* PROBLEM DETAILS: The answer should consist solely of the lines from the first one below through the line containing "Click the Charged", copied exactly.

########

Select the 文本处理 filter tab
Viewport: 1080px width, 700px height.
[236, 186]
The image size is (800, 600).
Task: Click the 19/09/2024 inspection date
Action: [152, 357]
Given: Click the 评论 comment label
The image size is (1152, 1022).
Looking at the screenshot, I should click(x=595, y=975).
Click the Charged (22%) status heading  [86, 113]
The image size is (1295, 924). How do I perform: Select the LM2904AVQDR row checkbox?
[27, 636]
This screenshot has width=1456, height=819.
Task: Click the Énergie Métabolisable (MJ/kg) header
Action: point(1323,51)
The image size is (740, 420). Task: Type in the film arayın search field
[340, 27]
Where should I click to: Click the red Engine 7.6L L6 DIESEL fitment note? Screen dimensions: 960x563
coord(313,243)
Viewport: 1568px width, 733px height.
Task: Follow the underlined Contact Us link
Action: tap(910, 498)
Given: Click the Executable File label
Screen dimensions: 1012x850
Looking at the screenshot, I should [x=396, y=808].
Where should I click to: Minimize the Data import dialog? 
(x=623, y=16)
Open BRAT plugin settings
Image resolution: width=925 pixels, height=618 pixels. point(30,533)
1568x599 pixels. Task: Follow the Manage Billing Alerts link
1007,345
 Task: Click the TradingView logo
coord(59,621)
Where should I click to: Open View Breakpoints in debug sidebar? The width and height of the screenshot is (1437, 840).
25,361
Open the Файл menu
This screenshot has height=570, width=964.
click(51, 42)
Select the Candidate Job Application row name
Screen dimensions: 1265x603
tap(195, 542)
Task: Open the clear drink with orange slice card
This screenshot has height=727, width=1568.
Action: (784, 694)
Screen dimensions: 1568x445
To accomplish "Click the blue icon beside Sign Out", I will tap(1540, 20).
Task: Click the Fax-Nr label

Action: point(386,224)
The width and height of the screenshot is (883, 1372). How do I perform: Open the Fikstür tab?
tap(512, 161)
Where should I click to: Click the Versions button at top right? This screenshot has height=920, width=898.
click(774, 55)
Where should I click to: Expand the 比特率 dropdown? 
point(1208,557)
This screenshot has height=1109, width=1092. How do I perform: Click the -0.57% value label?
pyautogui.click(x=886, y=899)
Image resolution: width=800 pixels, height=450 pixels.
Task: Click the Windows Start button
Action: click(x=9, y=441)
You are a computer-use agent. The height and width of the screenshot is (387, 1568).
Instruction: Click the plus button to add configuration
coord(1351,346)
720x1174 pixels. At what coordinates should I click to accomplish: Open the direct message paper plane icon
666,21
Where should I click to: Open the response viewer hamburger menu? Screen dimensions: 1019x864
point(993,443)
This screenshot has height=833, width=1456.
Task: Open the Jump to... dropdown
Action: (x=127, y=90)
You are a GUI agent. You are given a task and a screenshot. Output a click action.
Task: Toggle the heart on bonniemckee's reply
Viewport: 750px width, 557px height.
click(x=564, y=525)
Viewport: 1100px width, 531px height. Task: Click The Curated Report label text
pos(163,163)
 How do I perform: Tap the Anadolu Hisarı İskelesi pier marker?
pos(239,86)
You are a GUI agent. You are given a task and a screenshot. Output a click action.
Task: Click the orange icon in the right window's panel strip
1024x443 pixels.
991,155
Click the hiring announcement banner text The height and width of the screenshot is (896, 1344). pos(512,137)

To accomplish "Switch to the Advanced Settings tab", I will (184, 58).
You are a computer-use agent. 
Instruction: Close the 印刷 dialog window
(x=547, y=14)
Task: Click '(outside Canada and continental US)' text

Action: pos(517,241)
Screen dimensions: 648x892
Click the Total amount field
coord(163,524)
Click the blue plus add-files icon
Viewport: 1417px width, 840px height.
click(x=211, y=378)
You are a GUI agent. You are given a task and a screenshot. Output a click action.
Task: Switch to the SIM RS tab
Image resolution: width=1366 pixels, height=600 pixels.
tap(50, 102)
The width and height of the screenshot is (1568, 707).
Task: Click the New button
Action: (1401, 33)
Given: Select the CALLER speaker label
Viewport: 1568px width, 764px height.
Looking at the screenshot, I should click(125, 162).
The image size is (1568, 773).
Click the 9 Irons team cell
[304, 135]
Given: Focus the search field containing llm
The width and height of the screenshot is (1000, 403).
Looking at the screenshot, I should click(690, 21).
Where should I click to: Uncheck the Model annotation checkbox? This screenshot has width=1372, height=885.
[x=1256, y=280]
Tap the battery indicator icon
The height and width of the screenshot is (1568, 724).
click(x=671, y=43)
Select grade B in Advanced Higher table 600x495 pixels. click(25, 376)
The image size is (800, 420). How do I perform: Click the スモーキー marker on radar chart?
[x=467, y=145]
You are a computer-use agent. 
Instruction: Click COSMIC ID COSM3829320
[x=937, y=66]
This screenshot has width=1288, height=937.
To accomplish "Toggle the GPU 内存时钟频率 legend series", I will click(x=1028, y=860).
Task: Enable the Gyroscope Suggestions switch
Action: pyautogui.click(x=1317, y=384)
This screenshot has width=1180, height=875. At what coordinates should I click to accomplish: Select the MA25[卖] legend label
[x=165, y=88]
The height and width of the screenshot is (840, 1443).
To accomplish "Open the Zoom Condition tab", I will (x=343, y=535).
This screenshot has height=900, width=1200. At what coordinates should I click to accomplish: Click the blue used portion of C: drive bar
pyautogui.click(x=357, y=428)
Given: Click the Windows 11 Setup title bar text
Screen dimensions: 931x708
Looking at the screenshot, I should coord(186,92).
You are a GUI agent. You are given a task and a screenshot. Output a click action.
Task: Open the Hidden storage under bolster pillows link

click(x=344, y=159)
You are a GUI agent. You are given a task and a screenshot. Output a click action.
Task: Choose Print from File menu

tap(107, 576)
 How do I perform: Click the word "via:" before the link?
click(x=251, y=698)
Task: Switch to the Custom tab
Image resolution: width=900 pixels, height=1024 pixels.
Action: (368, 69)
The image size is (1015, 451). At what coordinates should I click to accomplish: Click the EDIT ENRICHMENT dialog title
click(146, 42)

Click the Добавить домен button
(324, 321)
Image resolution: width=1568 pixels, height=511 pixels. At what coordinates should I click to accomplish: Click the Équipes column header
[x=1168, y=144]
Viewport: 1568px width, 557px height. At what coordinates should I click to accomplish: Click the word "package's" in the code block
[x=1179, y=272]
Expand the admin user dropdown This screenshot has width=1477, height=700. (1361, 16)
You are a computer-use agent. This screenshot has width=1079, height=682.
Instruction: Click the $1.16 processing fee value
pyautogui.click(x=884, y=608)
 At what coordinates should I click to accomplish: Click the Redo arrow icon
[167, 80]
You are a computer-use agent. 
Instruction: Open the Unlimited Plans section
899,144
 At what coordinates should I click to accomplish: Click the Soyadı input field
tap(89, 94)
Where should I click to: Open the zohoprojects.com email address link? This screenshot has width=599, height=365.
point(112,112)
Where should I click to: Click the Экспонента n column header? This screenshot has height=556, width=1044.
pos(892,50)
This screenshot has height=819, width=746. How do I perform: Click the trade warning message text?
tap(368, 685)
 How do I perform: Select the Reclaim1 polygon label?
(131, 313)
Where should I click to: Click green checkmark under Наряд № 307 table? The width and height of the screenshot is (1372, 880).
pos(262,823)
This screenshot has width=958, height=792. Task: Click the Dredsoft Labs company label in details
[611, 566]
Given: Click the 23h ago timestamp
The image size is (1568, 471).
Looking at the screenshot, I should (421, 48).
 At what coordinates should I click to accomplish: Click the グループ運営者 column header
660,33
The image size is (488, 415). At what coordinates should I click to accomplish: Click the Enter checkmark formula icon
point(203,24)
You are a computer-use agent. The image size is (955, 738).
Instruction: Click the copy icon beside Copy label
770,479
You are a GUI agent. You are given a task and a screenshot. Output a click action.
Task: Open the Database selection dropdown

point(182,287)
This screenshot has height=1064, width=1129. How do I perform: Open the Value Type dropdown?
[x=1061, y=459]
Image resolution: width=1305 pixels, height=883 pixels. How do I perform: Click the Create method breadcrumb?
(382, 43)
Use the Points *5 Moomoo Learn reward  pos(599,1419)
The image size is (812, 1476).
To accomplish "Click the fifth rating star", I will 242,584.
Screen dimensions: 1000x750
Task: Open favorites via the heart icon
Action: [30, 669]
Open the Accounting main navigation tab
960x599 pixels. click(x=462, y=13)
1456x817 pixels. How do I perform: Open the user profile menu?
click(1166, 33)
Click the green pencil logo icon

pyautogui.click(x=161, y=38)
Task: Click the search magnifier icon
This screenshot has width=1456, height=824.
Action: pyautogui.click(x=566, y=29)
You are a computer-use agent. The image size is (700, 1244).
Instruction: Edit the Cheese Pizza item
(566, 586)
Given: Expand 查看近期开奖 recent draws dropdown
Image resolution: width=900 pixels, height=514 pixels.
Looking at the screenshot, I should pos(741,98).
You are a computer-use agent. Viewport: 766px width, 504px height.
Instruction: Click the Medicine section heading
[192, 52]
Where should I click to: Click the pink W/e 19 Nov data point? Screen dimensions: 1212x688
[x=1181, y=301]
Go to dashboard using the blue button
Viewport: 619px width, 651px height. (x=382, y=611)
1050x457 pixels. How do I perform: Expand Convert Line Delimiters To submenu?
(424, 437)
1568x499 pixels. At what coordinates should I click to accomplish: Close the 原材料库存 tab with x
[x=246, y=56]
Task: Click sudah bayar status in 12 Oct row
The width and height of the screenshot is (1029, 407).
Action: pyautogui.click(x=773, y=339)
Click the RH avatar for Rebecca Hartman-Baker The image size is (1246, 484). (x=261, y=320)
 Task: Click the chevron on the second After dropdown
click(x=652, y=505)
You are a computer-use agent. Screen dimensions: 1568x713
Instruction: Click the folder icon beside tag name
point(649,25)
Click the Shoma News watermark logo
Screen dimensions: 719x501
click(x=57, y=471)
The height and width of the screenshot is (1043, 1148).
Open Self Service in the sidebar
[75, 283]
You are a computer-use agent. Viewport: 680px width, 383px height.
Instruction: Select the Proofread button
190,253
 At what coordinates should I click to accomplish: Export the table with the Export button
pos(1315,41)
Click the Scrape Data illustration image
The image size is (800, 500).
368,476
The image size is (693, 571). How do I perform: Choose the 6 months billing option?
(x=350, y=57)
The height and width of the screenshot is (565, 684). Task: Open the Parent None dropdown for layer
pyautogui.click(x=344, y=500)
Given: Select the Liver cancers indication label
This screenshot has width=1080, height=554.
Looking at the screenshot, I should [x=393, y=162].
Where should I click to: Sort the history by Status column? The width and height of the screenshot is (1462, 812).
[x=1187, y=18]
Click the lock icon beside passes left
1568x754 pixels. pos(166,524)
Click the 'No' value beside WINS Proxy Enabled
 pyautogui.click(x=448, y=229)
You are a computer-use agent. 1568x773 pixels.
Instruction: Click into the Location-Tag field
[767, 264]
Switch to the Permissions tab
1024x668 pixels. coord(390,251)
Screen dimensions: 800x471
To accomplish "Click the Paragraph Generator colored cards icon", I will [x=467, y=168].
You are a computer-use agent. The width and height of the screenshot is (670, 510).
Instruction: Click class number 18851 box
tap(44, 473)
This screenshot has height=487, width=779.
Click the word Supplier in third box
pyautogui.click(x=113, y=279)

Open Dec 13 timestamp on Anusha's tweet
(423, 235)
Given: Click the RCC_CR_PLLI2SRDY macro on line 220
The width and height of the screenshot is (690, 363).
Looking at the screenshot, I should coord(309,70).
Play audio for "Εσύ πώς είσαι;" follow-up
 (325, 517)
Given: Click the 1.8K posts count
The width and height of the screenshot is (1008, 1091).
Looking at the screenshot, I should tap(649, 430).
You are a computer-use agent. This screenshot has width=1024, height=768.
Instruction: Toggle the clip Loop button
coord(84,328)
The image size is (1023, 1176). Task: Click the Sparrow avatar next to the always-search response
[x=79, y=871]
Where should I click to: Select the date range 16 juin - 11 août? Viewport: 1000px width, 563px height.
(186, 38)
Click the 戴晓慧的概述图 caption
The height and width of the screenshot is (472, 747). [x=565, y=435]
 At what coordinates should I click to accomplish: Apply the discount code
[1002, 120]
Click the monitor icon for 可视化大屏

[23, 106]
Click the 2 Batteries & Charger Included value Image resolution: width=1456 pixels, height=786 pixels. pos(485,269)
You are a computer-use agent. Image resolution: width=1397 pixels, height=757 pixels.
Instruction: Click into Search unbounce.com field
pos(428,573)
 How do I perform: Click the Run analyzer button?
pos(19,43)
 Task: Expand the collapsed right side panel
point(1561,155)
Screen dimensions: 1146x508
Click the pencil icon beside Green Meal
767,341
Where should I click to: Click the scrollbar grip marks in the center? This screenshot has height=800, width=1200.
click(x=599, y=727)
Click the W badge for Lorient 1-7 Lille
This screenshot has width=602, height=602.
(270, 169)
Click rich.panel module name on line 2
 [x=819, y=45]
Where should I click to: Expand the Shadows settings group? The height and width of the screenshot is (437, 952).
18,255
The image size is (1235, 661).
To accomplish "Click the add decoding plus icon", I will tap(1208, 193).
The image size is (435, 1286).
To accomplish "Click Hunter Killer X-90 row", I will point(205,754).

########

* RESPONSE FOR THIS EXERCISE:
Select the 文本处理 filter tab
Viewport: 1080px width, 700px height.
[236, 186]
The image size is (800, 600).
Task: Click the 19/09/2024 inspection date
Action: [152, 357]
Given: Click the 评论 comment label
The image size is (1152, 1022).
Looking at the screenshot, I should click(x=595, y=975).
Click the Charged (22%) status heading  [86, 113]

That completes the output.